With the key items identified, I prepared the data in R by merging the transactions dataset with product and demographic information to gain insight into purchasing behavior across different consumer segments. To ensure data integrity, missing values in sales values and product categories were removed, and transactions were grouped based on the Valentine’s category they belonged to. I also developed custom functions for data visualization to analyze key metrics, including total sales, quantity sold, and average price per unit. These functions allowed for an in-depth examination of purchasing trends over time, highlighting peak shopping periods and variations across different product categories while reducing code reptition. By structuring the dataset this way, I was able to explore which categories saw the highest sales spikes, when consumers started making purchases, and how shopping behaviors varied across demographics.
library(dplyr)
library(ggplot2)
library(lubridate)
library(completejourney)
# Data Cleaning & Preparation
transactions <- get_transactions()
# Ensure dates are in proper format
transactions <- transactions %>%
mutate(transaction_timestamp = as.Date(transaction_timestamp))
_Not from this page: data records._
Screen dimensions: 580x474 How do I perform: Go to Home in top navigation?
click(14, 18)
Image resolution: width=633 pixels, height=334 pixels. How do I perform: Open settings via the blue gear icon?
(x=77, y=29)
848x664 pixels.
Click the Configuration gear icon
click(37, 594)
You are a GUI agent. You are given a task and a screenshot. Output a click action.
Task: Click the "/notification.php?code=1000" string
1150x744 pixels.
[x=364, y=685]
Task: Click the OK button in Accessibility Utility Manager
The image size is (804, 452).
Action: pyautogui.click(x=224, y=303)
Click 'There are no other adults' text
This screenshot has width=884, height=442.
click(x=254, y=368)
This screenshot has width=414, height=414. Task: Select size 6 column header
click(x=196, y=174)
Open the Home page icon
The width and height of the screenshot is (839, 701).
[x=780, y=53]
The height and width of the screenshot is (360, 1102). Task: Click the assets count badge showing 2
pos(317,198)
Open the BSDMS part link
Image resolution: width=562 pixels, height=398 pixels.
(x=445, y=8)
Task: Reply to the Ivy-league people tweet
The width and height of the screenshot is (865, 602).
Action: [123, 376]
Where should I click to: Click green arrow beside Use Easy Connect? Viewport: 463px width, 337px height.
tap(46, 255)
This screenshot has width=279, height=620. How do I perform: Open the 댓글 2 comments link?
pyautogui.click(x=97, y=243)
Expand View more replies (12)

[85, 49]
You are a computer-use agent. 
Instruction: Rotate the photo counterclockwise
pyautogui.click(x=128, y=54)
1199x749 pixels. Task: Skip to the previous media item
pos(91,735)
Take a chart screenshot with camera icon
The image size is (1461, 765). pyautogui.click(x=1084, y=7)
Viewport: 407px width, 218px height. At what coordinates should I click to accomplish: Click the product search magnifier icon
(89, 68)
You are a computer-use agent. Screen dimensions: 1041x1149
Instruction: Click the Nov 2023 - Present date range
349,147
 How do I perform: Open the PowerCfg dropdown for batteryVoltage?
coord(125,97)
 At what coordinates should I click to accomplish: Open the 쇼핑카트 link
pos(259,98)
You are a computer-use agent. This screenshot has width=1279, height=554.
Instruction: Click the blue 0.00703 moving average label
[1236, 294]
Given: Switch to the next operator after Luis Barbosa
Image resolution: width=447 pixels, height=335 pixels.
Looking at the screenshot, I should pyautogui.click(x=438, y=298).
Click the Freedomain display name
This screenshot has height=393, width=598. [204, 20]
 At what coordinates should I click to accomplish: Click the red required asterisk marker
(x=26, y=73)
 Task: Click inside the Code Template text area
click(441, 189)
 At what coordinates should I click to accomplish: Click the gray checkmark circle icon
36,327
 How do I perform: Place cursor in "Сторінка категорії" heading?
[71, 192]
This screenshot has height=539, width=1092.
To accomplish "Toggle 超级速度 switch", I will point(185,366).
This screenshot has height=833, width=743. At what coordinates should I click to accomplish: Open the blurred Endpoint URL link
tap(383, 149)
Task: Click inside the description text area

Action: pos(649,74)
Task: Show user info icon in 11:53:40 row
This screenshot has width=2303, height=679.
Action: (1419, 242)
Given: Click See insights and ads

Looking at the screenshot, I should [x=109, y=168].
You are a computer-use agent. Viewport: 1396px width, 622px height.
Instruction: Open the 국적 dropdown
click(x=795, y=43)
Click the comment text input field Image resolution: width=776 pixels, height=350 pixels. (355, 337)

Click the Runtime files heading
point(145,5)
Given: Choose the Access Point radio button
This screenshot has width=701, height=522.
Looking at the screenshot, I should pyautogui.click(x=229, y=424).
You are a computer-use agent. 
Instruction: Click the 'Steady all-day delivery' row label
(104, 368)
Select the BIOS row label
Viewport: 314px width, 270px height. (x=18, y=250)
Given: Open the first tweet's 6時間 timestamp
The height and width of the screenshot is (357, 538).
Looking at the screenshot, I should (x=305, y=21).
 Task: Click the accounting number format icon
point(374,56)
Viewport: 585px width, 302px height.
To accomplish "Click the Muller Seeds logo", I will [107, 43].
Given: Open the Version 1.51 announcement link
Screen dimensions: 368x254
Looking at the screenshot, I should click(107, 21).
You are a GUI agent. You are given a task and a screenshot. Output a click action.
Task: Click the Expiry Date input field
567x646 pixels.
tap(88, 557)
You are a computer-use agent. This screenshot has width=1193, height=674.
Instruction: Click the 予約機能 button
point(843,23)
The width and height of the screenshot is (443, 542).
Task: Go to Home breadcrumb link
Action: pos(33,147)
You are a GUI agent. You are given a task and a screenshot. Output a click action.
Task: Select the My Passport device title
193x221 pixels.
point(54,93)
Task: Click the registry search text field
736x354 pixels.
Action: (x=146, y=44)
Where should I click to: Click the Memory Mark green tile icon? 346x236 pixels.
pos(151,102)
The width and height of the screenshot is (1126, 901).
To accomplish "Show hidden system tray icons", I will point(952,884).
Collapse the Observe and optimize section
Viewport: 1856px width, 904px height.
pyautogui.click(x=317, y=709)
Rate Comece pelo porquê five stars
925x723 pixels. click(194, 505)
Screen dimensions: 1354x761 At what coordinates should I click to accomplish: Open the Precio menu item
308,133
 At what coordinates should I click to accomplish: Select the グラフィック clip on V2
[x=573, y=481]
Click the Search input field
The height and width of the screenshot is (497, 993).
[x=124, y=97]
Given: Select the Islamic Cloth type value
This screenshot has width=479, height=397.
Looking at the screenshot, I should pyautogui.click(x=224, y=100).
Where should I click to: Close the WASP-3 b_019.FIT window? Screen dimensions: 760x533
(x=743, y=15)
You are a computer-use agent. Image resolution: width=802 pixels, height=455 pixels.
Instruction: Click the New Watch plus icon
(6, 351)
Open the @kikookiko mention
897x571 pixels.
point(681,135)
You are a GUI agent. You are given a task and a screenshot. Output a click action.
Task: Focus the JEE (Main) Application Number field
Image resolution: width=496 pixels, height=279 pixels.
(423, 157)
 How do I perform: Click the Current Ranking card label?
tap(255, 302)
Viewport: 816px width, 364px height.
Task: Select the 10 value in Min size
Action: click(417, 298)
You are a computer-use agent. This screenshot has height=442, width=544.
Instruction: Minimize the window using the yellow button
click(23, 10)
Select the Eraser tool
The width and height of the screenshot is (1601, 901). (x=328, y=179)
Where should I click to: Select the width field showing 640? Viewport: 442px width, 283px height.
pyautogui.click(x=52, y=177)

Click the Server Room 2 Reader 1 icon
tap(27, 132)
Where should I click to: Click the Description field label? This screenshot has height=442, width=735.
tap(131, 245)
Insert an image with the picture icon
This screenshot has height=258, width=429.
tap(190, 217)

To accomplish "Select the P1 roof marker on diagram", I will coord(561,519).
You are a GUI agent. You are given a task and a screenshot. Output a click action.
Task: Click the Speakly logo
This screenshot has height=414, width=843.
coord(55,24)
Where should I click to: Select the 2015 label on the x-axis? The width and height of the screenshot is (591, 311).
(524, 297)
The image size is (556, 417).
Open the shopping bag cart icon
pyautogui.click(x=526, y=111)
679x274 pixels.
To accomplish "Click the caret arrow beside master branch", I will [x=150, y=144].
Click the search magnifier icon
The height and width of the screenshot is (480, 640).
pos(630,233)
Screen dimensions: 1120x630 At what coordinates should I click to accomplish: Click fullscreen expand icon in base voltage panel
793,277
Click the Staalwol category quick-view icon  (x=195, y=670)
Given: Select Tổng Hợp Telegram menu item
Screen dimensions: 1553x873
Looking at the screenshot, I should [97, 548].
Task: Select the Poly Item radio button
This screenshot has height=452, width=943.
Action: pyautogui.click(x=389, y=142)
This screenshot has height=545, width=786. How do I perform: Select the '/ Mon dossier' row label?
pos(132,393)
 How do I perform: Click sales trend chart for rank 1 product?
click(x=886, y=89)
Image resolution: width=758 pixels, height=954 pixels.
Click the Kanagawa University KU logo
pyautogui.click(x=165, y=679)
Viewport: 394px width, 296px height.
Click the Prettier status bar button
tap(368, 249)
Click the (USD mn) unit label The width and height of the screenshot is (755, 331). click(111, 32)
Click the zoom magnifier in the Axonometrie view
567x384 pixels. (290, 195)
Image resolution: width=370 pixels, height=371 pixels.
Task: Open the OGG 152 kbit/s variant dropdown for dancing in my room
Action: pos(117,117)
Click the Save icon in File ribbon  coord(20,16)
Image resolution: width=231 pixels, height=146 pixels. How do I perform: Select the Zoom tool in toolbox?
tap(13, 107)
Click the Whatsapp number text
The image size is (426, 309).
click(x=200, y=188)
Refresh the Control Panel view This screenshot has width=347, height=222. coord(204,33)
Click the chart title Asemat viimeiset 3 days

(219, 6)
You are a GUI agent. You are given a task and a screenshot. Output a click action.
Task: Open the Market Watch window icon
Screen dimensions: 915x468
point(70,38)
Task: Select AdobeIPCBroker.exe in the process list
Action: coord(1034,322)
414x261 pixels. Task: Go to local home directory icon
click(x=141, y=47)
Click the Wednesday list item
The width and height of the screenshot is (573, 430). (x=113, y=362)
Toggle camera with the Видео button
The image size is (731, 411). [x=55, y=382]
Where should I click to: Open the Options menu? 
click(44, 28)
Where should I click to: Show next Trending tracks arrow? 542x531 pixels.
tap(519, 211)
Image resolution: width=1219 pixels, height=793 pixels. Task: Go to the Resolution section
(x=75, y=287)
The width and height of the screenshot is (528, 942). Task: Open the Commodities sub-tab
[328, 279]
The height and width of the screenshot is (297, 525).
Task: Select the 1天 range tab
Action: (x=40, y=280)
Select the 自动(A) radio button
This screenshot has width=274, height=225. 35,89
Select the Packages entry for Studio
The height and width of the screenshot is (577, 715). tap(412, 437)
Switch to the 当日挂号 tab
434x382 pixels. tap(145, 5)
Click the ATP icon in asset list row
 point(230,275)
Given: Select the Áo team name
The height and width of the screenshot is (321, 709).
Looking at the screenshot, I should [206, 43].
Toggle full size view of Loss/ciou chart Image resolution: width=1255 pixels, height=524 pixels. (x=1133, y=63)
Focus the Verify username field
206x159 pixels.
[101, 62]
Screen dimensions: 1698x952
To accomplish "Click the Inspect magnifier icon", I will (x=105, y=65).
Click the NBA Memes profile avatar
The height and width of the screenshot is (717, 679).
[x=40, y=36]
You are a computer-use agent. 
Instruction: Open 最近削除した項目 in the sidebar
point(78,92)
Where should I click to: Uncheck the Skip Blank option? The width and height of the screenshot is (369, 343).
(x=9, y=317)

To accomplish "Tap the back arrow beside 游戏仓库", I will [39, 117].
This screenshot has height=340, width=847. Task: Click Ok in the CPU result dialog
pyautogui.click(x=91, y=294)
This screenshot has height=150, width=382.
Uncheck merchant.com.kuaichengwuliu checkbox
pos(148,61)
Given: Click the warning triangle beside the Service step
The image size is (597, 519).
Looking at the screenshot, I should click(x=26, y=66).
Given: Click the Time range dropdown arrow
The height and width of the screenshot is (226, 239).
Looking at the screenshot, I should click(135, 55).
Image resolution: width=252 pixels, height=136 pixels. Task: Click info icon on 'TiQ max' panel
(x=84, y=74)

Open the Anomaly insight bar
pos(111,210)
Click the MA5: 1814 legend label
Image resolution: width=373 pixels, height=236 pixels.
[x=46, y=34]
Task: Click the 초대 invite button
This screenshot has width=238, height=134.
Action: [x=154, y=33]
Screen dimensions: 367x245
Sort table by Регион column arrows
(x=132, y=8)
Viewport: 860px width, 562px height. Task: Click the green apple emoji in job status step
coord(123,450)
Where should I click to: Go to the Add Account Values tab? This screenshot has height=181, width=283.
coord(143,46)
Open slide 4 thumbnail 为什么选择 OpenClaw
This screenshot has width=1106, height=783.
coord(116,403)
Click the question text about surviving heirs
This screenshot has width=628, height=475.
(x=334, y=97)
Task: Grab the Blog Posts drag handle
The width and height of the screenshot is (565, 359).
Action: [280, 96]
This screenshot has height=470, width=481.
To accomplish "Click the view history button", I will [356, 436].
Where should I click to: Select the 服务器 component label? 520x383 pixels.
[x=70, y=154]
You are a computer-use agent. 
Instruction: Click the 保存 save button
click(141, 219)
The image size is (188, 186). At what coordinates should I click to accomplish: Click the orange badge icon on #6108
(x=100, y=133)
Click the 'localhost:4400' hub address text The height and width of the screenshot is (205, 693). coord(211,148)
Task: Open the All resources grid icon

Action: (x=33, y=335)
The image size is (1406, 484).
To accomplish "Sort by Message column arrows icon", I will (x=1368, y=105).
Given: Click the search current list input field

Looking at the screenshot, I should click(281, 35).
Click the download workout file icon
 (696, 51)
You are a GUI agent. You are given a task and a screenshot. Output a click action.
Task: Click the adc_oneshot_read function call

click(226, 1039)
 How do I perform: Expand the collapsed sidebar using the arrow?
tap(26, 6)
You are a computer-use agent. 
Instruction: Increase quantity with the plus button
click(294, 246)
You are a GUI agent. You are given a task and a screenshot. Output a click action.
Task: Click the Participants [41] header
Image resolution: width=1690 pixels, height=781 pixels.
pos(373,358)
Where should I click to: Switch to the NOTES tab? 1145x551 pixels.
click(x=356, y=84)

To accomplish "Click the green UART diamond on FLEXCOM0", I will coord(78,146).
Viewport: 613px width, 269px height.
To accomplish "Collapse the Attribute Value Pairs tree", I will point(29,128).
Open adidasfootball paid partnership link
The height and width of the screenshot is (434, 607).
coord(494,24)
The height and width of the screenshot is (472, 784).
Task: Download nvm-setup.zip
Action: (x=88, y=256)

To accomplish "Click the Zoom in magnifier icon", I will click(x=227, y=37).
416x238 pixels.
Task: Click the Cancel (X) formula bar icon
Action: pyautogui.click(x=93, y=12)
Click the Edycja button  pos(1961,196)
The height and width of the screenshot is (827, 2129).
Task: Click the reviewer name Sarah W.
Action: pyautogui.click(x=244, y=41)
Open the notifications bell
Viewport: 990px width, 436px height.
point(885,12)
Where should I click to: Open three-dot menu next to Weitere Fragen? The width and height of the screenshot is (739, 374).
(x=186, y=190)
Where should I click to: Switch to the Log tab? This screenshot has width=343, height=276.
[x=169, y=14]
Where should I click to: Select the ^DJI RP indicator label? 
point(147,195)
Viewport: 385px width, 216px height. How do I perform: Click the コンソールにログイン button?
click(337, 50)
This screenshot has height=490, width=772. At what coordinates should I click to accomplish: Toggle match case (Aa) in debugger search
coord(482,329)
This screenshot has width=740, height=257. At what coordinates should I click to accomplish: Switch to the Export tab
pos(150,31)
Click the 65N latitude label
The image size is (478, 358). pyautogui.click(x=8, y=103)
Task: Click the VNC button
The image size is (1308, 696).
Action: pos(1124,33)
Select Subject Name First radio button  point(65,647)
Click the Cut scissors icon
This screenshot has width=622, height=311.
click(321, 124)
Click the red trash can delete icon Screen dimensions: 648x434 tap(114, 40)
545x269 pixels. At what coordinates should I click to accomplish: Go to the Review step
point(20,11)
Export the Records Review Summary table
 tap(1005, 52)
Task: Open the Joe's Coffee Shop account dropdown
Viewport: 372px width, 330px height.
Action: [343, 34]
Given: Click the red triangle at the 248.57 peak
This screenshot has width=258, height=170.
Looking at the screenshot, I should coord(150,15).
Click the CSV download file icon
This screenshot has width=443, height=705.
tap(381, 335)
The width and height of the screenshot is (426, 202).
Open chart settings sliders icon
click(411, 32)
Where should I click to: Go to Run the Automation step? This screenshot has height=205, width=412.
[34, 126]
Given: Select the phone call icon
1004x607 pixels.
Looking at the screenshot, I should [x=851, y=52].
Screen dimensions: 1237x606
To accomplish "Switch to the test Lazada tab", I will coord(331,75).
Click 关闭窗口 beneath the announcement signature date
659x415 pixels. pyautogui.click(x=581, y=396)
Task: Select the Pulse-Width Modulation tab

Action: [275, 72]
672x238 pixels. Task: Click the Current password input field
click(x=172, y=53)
# Merge transactions with product and demographic data
transactions_cleaned <- transactions %>%
left_join(products, by = "product_id") %>%
left_join(demographics, by = "household_id")
transactions_cleaned <- transactions_cleaned %>%
rename(
income_bracket = income,
age_group = age
) # Rename necessary columns for clarity
transactions_cleaned <- transactions_cleaned %>%
filter(!is.na(sales_value), !is.na(product_category)) # Remove missing values in key columns
valentines_groups <- data.frame(
product_category = c(
# Flowers
"FLORAL-FRESH CUT", "FLORAL BALLOONS", "FLORAL-FLOWERING PLANTS", "FLORAL-ACCESSORIES", "FLORAL-FOLIAGE PLANTS", "ROSES",
# Chocolates
"CANDY - PACKAGED", "CANDY - CHECKLANE", "CANDY BARS (SINGLES)(INCLUDING)",
"SEASONAL CANDY BAGS-CHOCOLATE", "SEASONAL CANDY BAGS NON-CHOCOL",
"SEASONAL CANDY BOX-CHOCOLATE", "CANDY BAGS-CHOCOCLATE", "CANDY BOXED CHOCOLATES",
"GUM (PACKAGED)", "MINTS CANDY & BREATH (NOT LIF)", "NOVELTY CANDY", "CHEWING GUM",
"CANDY BAGS-CHOCOCLATE W/FLOUR", "CANDY BARS MULTI PACK W/FLOUR",
# Alcohol
"BEERS/ALES", "DOMESTIC WINE", "IMPORTED WINE", "MISC WINE", "LIQUOR",
# Cards & Gifts
"GREETING CARDS/WRAP/PARTY SPLY", "VALENTINE",
# Frozen Meals
"FRZN MEAT/MEAT DINNERS"
),
valentines_group = c(
rep("Flowers", 6), rep("Chocolates", 14), rep("Alcohol", 5),
rep("Cards & Gifts", 2), rep("Frozen Meals", 1)
)
) # Valentines Grouping
# Merge transactions with Valentine's categories
transactions_cleaned <- transactions_cleaned %>%
left_join(valentines_groups, by = "product_category")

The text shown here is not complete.